Est. 1903 · Early Turlock Merchant Building · Swedish-American Commercial History · Turlock Historical Society Ghost Walk Stop
Turlock developed as an agricultural town in Stanislaus County, drawing a substantial Swedish-American community in the early twentieth century. Among its early merchants was M. M. Berg, born in Sweden, who operated a general store in downtown Turlock. Photographs in the University of California's Calisphere collection show the M. M. Berg store around 1903, noted as one of the first in town to have large display windows and a wooden sidewalk in front. By about 1910 the store's inventory had shifted toward clothing.
Berg lived in quarters above his shop, a common arrangement for merchants of the period. The building that carries his name has stayed in commercial use through the following century, later housing other downtown businesses and a restaurant on the ground floor, with periodic renovation of its upper story.
The Turlock Historical Society includes the Berg Building among the stops on its downtown Ghost Walk, using the merchant's biography as the hook for the building's reported activity. The Society runs the walk as a fundraiser and a way to share the history of the city's older commercial buildings.
Sources
- https://www.turlockjournal.com/news/local/historical-societys-ghost-walk-reveals-downtowns-secrets/
- https://calisphere.org/item/ark:/13030/kt1x0nc9mf/
Phantom cigar smoke
On the Turlock Historical Society's downtown Ghost Walk, the Berg Building's reputation rests on a single, low-key motif: the smell of cigar smoke. Guides explain that Berg, who lived above his store, was a cigar smoker, and that people in the building over the years have reported smelling the faint scent of his cigars with no obvious source.
The Turlock Journal's coverage of the Ghost Walk and a student newspaper account from the nearby Stanislaus State campus both record the same detail in nearly the same words, tracing the cigar smell to the long-gone merchant.
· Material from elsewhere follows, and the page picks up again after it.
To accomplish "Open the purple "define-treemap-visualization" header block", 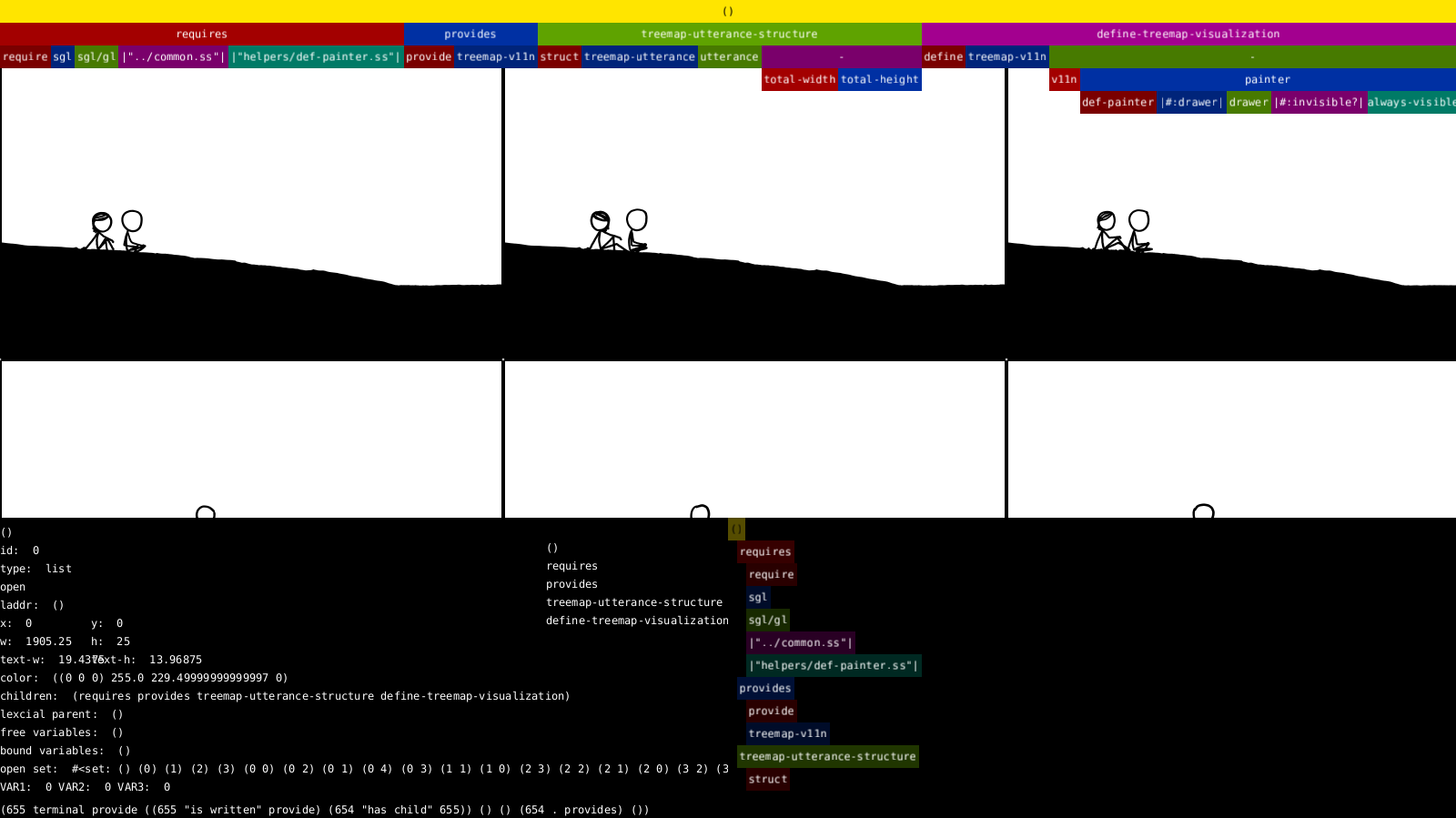I will click(1188, 34).
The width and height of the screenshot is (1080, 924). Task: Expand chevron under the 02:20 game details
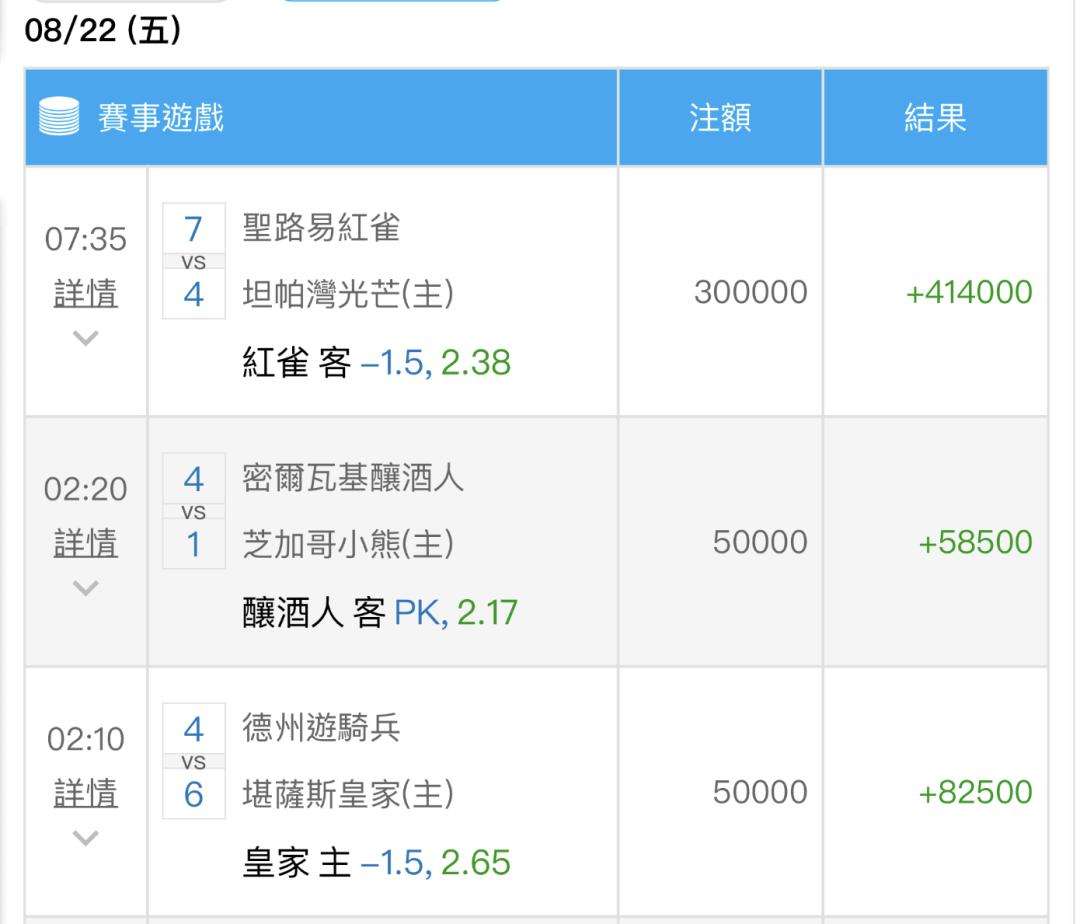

It is the kind of report that resists proof and resists disproof, which is part of why it has stayed attached to the building.
There are no claims here of apparitions or of a violent event. The Berg Building's place on the walk is a quiet one, built on biography and a lingering smell rather than on tragedy, and the Historical Society presents it as local history first and ghost story second.